China Finally Charges Disappeared Interpol President with Taking ‘Huge’ Bribes

The Associated Press
AP Photo/Wong Maye-E

Chinese prosecutors announced Friday that they finally charged former Interpol President Meng Hongwei with taking “huge” bribes over half a year after Meng mysteriously disappeared on a trip to China.

Chinese Communist Party officers are believed to have abducted Meng, a former top Chinese police chief who became Interpol president in 2016, during a visit to the country in October 2018. Meng has not been seen or heard from since, though Interpol claimed to have received a written letter from him shortly after his disappearance officially resigning from the presidency of the international law enforcement cooperation agency.

Meng’s wife, Grace Meng, has spent the months since her husband’s disappearance warning that the regime of Chinese Communist leader Xi Jinping may kill Meng while in custody. The Meng family lived in France, where Interpol headquarters are located, and Grace and their children remain in the country.

“The amounts of bribes [Meng took] were huge and he should face criminal charges in accordance with the law,” a statement from the Supreme People’s Procuratorate of Tianjin, where Meng’s trial is now scheduled to take place, read, according to the South China Morning Post. Meng allegedly received the bribes while serving as the chief of the Maritime Police Bureau in China and vice-minister of public security, titles that overlapped for some time with his Interpol tenure. The statement claimed that Meng is being represented by an attorney but did not provide information on who the attorney is or any remarks the attorney made about his client.

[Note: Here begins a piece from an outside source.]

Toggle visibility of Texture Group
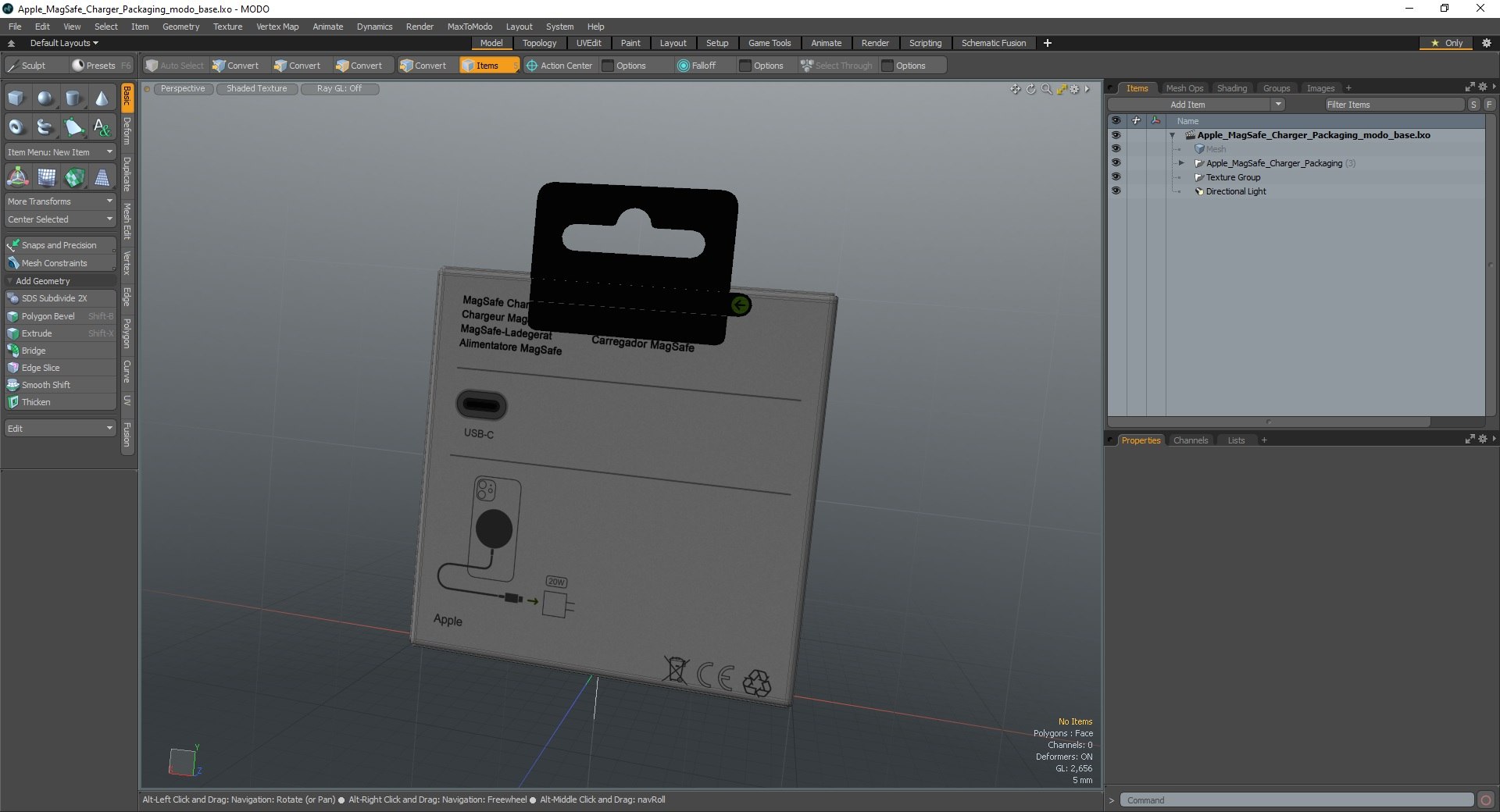The image size is (1500, 812). pyautogui.click(x=1116, y=177)
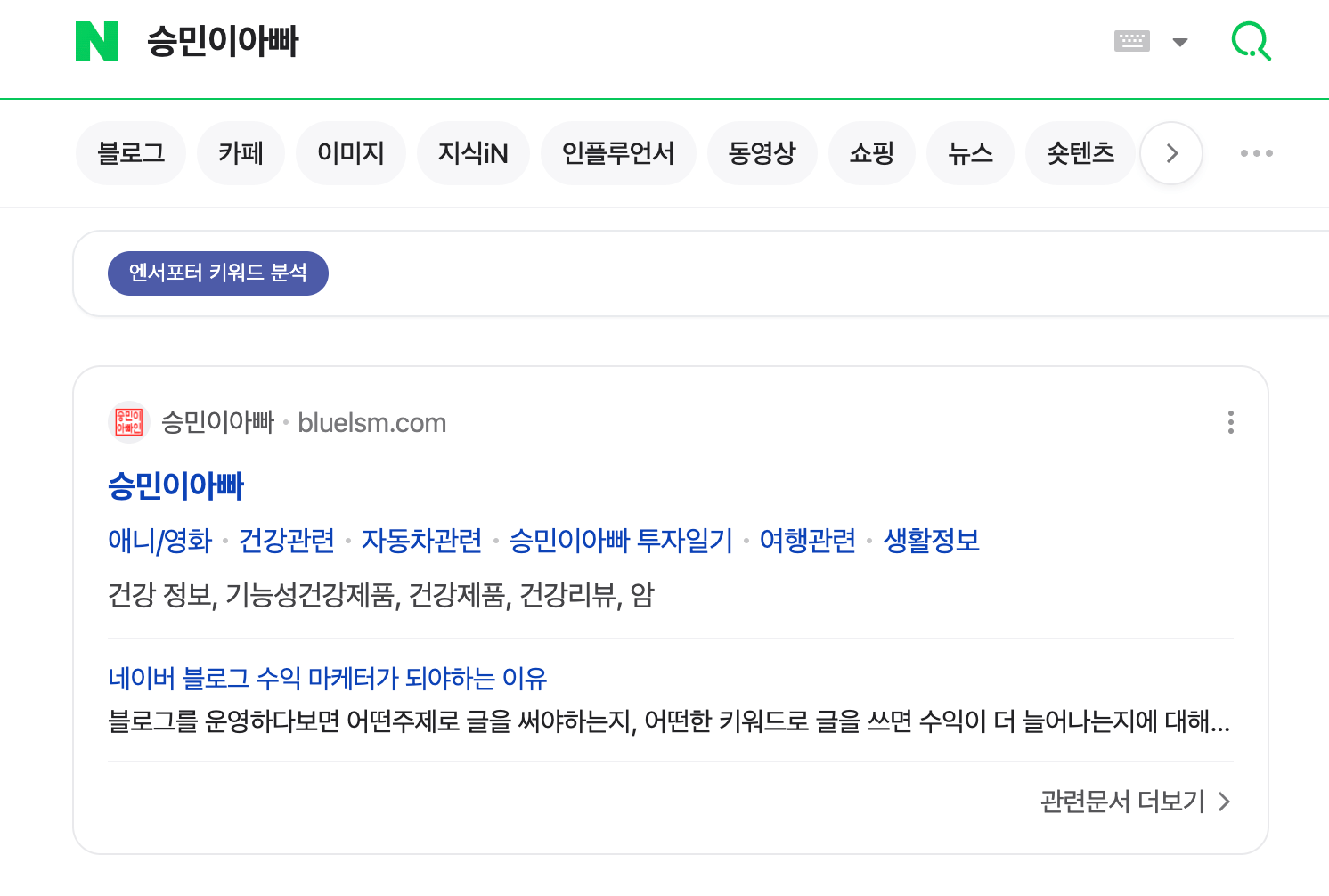Open the 네이버 블로그 수익 마케터 article
Screen dimensions: 1329x896
coord(326,679)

China’s legal system is notorious for preventing defendants from properly expressing themselves in court and persecuting defense attorneys who do not cooperate with the government to imprison the accused.

China has refused to provide any information on Meng’s whereabouts or proof that he has not suffered abuse as a political prisoner, which Grace Meng argues that he is. Police did not claim to arrest him until April 24, raising the question of what Meng’s status was before an arrest warrant existed for him but after he disappeared in October. A month before his formal arrest, the Communist Party of China issued a public statement confirming that it had expelled Meng, stripping him of his membership permanently.

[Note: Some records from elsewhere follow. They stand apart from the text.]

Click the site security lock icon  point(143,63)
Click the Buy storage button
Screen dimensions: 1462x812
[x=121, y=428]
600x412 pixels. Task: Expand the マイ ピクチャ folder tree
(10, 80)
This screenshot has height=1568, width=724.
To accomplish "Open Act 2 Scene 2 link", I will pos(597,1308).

The Central Commission for Discipline Inspection (CCDI), a secretive agency established by Xi to prosecute corruption within the government, is responsible for the investigation into Meng given his status as a Chinese government official before his promotion to Interpol president.

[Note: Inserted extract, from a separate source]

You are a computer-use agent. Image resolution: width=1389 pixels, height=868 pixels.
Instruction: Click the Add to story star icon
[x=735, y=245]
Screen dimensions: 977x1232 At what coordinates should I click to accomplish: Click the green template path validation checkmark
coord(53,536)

The government of China did not initially admit to abducting Meng. Wife Grace reported him missing after she stopped hearing from him during a trip home to China. She alerted French authorities and told the press that the last message she had received from him was a knife emoji, a hint that something was about to happen to him. Meng has refused to leave France and continues to pressure the country to help bring him back. She claimed in late October that Chinese police had tried to reach out to her and set up a private meeting to give her a letter from her husband. Meng replied at the time by demanding the officers allow her to bring an attorney to the meeting later, which they did not ever agree to, she claimed.

China’s Ministry of Public Security only confirmed Meng’s abduction after news spread of his disappearance. In its public statement, the ministry said he had been detained in China and “insistence on doing things in his own way means he has only himself to blame for being placed under investigation … There is no place for any negotiation or bargaining with the party.”

China’s Global Times newspaper published an article condemning the world for questioning where Meng had gone and accusing the West of discrimination for challenging China’s seemingly arbitrary use of power.

“The Western media’s brouhaha stems from their disrespect for Chinese law and misunderstanding of China’s anti-corruption campaign. Wherever China’s legal system differs from the West’s, they arrogantly regard such differences as ‘flaws,’” the Times claimed.

Interpol confirmed that they had received a letter alleged to be from Meng formally resigning from the presidency.

A month later, with Meng’s fate still uncertain, Interpol Secretary General Juergen Stock told reporters that the agency is “not an investigative body” and could do nothing to help bring him back.

“We have to accept, like we would accept with any other country, that this country (China) is taking sovereign decisions and if that country tells us: ‘we have investigations, they are ongoing, and the president has been resigning, he’s not a delegate of the country anymore,’ then we have to accept,” he said.

China has yet to allow the public to see Meng again and his current location and health status is unknown. Grace Meng maintains that her husband is innocent and the arrest is a politically motivated act of persecution.